Commutative Reinforcement Learning

A clean implementation of Commutative Q-Learning (CQ-L) — the two-step Bellman update from Clark et al. (TMLR submission) that exploits action commutativity in MDPs to speed up Q-learning and DQN convergence.

What is action commutativity?

Two actions a and b are commutative under state s if executing [a, b] and [b, a] from s yields the same expected next-state distribution and reward (Def. 4.1 of the paper). When this holds, the standard Bellman update wastes samples — CQ-L recovers them via a second, gated update.

The CQ-L update (Eq. 3):

(i)  Q(s', a') ← (1-α) Q(s', a') + α · (r' + γ max_a'' Q(s'', a''))
(ii) Q(s,  a') ← (1-α) Q(s,  a') + α · max(Q(s, a'), r + γ Q(s', a'))

Step (ii) only fires when:

env.is_commutative(prev_state, prev_action, state, action) returns True, and
the update would raise Q(s, a') (the informative gate).

Install (uv)

This project uses uv for dependency management. The uv.lock file is checked in for reproducible installs.

git clone https://github.com/ethanmclark1/commutative_rl.git
cd commutative_rl

# Install everything (dev tools + project as editable)
uv sync --extra dev

# Optional extras
uv sync --extra dev --extra robotics --extra wandb

This creates .venv/ automatically. Run any command in the env via uv run:

uv run pytest commutative_rl/tests/
uv run uv run commutative-rl --help
uv run python -c "from commutative_rl.envs import RobotSortingEnv"

To activate the venv shell-style instead: source .venv/bin/activate.

Domains (from the CQ-L paper)

Domain	Type	Commutativity	Source	Paper section
`multiset_sum`	Tabular + DQN	Unconditional	tmlr/tabular/Game.py + tmlr/dqn/game.py	§5.1, A.5.3, A.5.4
`windy_gridworld`	Tabular	Conditional (top row + same wind column)	tmlr/tabular/Environment.py	§5.2, A.5.6
`urban_planning`	Tabular	Conditional (not same bridge target)	tmlr/tabular/UrbanPlan.py	§5.2, A.5.5
`robot_sorting`	DQN (tabular for small N)	Conditional (disjoint object AND bin)	this repo (MuJoCo-optional)	new
`mountain_car`	DQN	Minimal (action commutes with itself)	tmlr/dqn/dqn_com_gym.py	§5.3

Cartpole and Acrobot were part of the original paper's §5.3 evaluation but have been dropped from this repo: Cartpole shows no measurable CQ-L benefit, and Acrobot's variance bands swallow the gap (this was the editor's specific critique).
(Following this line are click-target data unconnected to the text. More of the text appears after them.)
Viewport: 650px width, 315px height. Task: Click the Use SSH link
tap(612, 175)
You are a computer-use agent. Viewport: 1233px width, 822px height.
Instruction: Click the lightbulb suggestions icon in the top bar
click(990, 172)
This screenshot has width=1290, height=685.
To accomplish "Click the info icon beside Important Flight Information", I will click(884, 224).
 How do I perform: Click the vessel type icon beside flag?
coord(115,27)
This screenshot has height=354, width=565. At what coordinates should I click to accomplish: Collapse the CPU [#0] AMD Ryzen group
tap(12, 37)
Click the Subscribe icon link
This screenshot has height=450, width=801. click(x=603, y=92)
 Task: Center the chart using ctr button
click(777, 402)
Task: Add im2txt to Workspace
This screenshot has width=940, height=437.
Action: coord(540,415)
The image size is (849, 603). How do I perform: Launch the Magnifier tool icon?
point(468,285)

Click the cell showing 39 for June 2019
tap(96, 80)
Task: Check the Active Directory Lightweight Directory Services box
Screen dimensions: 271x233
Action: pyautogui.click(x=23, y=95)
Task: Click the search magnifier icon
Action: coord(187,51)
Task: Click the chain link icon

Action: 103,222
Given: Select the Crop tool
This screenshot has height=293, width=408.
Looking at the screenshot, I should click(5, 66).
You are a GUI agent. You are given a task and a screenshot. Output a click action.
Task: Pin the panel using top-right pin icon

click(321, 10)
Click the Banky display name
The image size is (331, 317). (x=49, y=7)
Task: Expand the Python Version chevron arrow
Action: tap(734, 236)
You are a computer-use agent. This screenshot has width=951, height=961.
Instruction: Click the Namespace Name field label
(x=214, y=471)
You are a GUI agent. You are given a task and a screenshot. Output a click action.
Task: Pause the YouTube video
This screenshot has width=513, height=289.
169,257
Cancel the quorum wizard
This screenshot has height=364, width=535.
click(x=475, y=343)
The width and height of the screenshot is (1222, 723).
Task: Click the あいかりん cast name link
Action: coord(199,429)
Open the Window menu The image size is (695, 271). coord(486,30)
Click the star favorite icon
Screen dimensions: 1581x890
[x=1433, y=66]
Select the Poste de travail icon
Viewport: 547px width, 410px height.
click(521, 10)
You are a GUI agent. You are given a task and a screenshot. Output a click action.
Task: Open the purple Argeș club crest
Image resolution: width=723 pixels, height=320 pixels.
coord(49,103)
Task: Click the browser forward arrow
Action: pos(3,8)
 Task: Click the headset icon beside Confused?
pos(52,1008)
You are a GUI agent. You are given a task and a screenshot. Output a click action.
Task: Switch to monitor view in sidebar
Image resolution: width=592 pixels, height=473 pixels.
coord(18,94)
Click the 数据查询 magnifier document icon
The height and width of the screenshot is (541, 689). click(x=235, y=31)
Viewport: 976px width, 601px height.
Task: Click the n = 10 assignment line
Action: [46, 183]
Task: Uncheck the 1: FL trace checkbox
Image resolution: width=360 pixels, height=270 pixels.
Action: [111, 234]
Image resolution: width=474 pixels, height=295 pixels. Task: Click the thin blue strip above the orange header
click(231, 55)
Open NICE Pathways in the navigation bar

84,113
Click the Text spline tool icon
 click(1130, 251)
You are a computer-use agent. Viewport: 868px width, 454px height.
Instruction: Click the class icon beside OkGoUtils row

Mountain Car is the only gym domain retained — it serves as a single robustness/boundary example for §5.3 rather than a three-domain weak- signal section.

Set --treat_all_commutative to run the §5.3 ablation that treats every pair as commutative.

Hyperparameters follow paper A.5 exactly

Tabular: γ=0.99, α=0.2, ε=0.25 (0.5 for Urban Planning).
DQN: γ=0.99, α=2e-5, ε=0.5, layers=[128,128], target update every 25 steps, batch=4, buffer=5000 (20000 for Mountain Car).
MultisetSum tabular sweeps three element ranges with different episode horizons; defaults match the "active" [240, 900] config from the tmlr code. Switch via --min_elem_range / --max_elem_range and adjust --n_episode_steps / --n_training_steps accordingly:
- [80, 300] → 300 ep steps, 2000 train steps, 24000 evals
- [240, 900] → 100 ep steps, 2000 train steps, 4000 evals (default)
- [800, 3000] → 30 ep steps, 2000 train steps, 500 evals

Run

# Multiset Sum, tabular: CQ-L vs Q-learning vs 2Q-L
uv run commutative-rl --domain multiset_sum --approaches QLearning CQL DoubleQLearning --seed 0

# Multiset Sum, DQN
uv run commutative-rl --domain multiset_sum --approaches DQN CQL_DQN DoubleDQN --seed 0

# Windy Gridworld
uv run commutative-rl --domain windy_gridworld --approaches QLearning CQL DoubleQLearning --seed 0

# Urban Planning
uv run commutative-rl --domain urban_planning --approaches QLearning CQL DoubleQLearning --seed 0

# Mountain Car with potential-based reward shaping (DQN only)
uv run commutative-rl --domain mountain_car --approaches DQN CQL_DQN DoubleDQN --seed 0

# Robot Sorting (discrete pick-place; commutativity = disjoint object AND bin)
uv run commutative-rl --domain robot_sorting --approaches DQN CQL_DQN DoubleDQN \
    --n_objects 4 --n_bins 4 --seed 0
# add --render to open a MuJoCo viewer (requires `pip install -e ".[robotics]"`)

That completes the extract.